» **Exercise instructions**
Count how many lines of the data include the string "computer", then say that number and stop.

(Collection entries)
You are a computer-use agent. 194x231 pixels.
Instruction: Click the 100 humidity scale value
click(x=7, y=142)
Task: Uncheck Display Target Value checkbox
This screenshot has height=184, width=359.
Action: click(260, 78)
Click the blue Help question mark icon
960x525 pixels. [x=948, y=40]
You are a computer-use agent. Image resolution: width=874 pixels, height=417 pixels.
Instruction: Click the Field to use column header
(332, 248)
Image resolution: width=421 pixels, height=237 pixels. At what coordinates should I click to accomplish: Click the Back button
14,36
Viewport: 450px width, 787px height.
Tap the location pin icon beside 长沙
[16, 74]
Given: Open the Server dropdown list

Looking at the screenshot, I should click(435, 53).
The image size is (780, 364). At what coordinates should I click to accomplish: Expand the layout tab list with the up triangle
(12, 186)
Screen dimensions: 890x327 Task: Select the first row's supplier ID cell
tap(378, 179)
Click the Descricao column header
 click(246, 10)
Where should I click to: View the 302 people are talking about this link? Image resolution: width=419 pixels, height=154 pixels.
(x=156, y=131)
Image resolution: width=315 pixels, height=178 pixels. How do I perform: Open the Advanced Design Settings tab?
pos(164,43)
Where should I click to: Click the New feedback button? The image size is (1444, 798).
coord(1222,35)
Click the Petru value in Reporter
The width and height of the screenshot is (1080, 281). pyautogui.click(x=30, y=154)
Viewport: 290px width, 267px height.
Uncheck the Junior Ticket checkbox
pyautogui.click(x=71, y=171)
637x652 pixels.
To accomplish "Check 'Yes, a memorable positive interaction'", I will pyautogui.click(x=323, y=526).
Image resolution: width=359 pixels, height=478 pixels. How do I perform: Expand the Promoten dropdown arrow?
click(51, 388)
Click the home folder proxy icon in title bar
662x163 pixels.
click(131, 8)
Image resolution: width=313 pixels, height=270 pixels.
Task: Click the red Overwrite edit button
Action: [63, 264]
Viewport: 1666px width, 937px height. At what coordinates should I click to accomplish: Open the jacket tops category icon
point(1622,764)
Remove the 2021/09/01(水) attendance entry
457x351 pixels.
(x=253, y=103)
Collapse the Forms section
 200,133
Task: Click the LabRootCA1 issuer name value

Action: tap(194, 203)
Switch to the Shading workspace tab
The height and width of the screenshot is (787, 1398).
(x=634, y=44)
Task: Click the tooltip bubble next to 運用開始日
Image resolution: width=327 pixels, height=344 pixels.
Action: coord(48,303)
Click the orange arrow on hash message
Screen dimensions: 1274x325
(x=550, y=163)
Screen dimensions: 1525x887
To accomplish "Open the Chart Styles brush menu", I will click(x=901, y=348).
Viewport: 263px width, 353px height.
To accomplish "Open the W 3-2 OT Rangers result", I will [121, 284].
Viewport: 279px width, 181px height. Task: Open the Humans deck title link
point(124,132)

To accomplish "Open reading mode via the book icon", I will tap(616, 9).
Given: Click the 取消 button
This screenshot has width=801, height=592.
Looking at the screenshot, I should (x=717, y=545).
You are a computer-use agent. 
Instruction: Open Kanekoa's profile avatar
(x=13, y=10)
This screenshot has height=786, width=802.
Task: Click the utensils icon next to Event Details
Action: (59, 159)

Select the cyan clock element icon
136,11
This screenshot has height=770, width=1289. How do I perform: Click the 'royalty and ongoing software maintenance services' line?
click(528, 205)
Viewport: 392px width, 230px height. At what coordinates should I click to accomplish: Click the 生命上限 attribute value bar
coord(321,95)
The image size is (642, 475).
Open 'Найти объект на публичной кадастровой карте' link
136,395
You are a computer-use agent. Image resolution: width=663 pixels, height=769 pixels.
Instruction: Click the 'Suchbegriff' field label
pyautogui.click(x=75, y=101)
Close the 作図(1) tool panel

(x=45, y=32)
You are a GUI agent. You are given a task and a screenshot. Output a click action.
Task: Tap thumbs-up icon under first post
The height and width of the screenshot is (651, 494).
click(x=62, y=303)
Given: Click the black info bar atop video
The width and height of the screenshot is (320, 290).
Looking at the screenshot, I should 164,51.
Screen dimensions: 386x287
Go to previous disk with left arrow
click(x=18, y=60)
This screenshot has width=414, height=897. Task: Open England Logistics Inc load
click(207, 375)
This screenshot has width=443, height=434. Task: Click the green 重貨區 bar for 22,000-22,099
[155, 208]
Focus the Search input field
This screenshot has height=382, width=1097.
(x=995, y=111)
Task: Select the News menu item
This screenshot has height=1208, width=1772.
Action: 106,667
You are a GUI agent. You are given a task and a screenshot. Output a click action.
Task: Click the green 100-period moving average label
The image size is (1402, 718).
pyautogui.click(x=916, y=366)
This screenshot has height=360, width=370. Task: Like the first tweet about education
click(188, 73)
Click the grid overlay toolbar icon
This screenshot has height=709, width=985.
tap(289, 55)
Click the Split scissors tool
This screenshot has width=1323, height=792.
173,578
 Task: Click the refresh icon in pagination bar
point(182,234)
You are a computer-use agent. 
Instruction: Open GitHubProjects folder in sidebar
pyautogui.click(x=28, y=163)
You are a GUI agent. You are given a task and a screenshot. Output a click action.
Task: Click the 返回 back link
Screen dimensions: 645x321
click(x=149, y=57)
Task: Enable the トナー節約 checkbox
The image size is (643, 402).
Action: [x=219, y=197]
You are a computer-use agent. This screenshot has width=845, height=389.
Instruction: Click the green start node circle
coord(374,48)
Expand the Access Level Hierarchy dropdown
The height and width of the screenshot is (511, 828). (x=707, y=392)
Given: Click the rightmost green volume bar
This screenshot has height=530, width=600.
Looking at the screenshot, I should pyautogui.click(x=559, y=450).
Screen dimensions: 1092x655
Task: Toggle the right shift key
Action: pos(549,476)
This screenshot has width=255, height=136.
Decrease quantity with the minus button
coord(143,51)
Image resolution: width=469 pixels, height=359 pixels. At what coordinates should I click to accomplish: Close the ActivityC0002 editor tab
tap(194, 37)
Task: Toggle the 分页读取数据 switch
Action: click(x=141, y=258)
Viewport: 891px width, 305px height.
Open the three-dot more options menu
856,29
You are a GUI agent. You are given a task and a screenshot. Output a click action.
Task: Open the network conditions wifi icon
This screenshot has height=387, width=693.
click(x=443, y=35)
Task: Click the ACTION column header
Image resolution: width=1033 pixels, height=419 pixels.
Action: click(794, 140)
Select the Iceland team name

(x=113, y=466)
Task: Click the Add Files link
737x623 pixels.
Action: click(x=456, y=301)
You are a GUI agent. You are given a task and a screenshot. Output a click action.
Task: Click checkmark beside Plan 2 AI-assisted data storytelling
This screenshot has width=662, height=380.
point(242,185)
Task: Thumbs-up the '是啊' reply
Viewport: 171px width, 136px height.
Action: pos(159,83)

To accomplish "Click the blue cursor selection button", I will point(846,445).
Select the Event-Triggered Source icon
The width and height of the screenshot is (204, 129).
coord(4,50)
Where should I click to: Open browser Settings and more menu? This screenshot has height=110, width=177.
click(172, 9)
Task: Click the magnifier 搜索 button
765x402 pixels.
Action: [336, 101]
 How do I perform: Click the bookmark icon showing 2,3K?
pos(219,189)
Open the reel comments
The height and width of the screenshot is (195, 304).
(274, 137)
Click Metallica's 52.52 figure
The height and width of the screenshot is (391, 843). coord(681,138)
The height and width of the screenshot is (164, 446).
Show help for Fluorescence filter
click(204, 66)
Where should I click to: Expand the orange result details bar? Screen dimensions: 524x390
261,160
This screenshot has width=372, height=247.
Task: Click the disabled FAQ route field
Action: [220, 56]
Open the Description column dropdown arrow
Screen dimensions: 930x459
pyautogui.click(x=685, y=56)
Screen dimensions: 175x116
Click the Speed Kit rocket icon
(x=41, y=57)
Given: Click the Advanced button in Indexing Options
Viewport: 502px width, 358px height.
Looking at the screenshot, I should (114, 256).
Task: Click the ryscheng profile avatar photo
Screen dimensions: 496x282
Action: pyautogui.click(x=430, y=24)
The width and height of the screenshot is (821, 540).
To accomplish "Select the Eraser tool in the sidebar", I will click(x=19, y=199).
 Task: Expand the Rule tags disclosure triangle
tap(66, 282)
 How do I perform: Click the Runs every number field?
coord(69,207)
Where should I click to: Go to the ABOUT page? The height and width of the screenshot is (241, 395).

» **Solution for this exercise**
6